Comment: While AWS May Have Caused Netflix's Outages, They're Really Netflix's Fault
It's about time that companies with poorly engineered services stop blaming AWS for their own engineering incompetence.
Learn more about the companies mentioned in this article in the Sourcebook:
Once again Amazon's Web Services (AWS) was pushed to the top of the tech headlines and pilloried as driving another outage, most recently for the high-profile Netflix platform (on the heels of another outage affecting Salesforce.com).
There is no denying that the outage at AWS caused Netflix to suffer significant service problems on Christmas Eve. Judging by comments on various technology forums, this has hit Netflix hard, with a lot of detriment to their profile and comments ringing with criticisms of their service and angry proponents inciting a "stampede back to cable"—which in itself is shortsighted and overly critical, but a different issue.

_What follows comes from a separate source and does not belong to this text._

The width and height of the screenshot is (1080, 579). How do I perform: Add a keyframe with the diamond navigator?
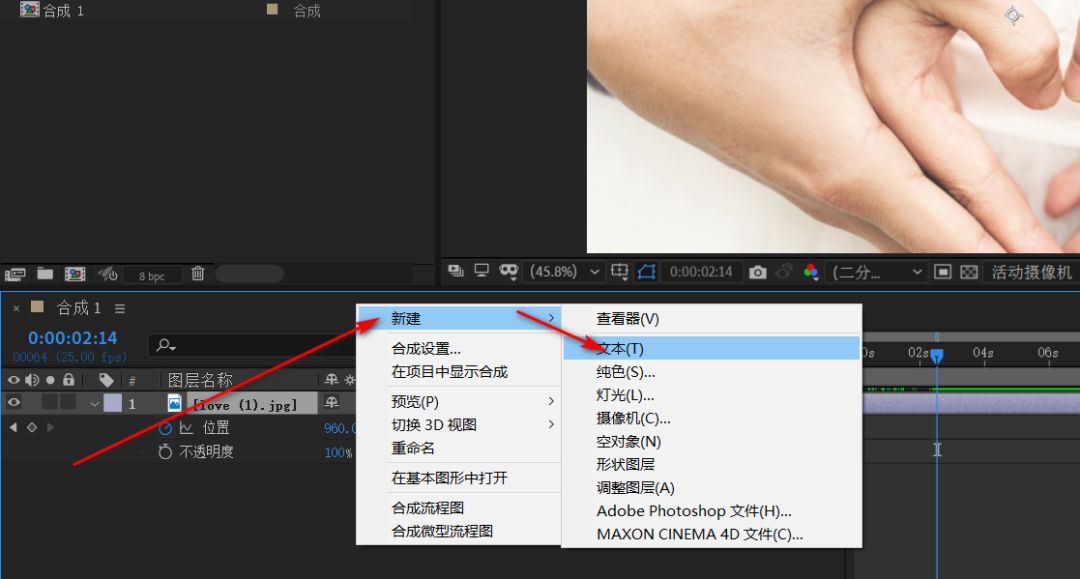pos(32,426)
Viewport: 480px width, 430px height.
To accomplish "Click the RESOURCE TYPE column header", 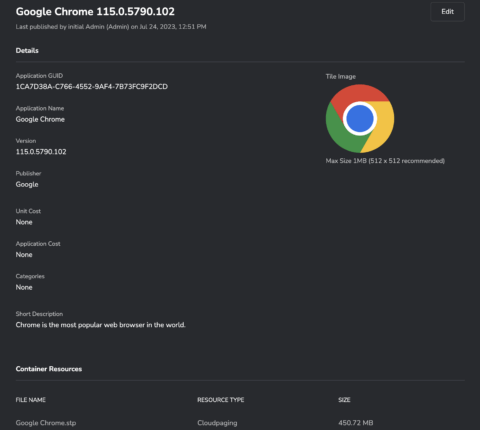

However the outage at AWS is to be expected. Indeed, AWS has operated well within its SLA for a long time. The problem is that many so called "cloud" services built on AWS are actually far from being genuine cloud services, and are in fact using AWS as a virtual hosting provider. The difference is nuanced, but of critical importance.
I also feel I speak from some authority, since I architected and my company subsequently built one of AWS's largest digital media live streaming workflows, and I absolutely know the difference between a cloud service and a virtual hosting service.
In a virtual hosting model, one can pay by the hour for a virtual server. You may not know exactly where in the data center that server is located, and you may not know the brand of hardware it runs on, although you will probably know the memory, storage, CPU and NIC speeds. Once you pay for that service the server is instantiated (turned on) and you can subsequently remotely access it. Should the hardware fail, you can use your own backup and restore process to bring it back up on a new hardware option, and away you go. But while you pay for the provider to look after the hardware so you don't have to visit the data center and so on, the fact is it's still just a server.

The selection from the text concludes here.